» **Passage shown**
Artificial Intelligence
The use of AI is a major theme across all professions. The extent to which AI may enhance or indeed replace a professional’s function is subject to fierce debate with no end in sight. The duty on the professional to use AI responsibly is paramount, as demonstrated in R (Ayinde) v London Borough of Haringey (2025) EWHC 1383 (Admin), where a claimant’s legal team used fake cases generated by AI in support of its case.
The understandable reluctance of the courts to bring proceedings using the blunt instruments of contempt or perverting the course of justice leaves the focus on professional discipline as the primary sanction. Many regulators have already begun to issue guidance on this subject. However, developments in this area are so fast-moving that regulators are bound to struggle to keep up, as are we all.

» **Task to carry out**
Resume the passage on artificial intelligence and professional responsibility, picking up after its final sentence.

» **Collected material**

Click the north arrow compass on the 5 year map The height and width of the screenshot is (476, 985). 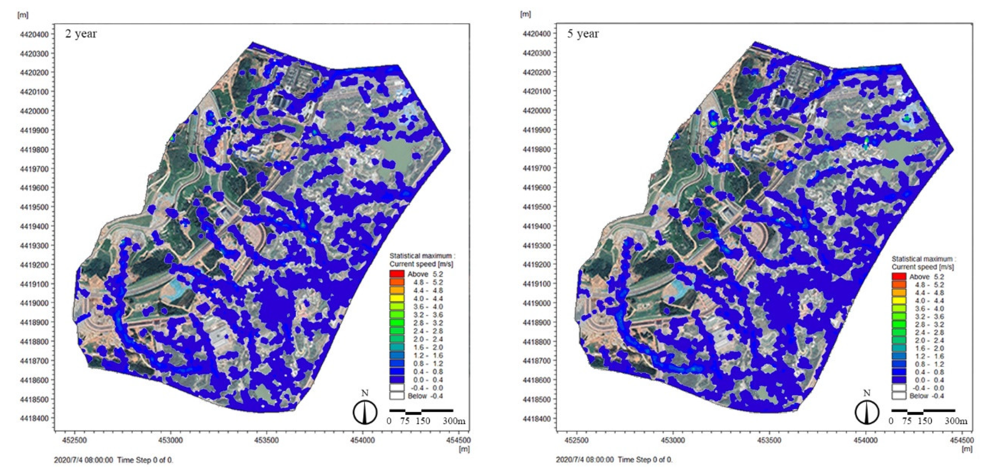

» **Result of the exercise**
Freedom of Expression
The relationship between professional regulation and freedom of expression is a fraught one and has come increasingly under the spotlight. On the one hand, the right to freedom of expression is sacrosanct and professionals should not be excluded from political debate because of fear of losing their registration. On the other hand, the courts have recognised that the reputation of a profession does impose limits on what a professional can reasonably say or do in the furtherance of a cause.
This balance has arisen in a number of different contexts. Adil v GMC (2023) EWCA Civ 1261 concerned the comments of a COVID-19 conspiracy theorist doctor. Benn v GMC (2025) EWHC 87 (Admin) considered the extent to which the reputation of the medical profession was affected by the doctor’s peaceful but illegal activism (she breached an injunction).
A number of cases have arisen in the context of the ongoing conflict in the Middle East. Chamberlain J has led the way in attempting to balance the scales on this issue ‒ for example, in Husain v SRA (2025) EWHC 1170 (Admin). Regulators face an unenviable task in deciding where to draw the line and which cases warrant referral to a hearing. Whatever decision they make is bound to attract criticism. The referral of professionals to their regulator is a weapon readily open to abuse and almost impossible to police. It does not require a crystal ball to predict that the continuing conflicts around the world, as well as increased political activism, will only lead to more such referrals in the future.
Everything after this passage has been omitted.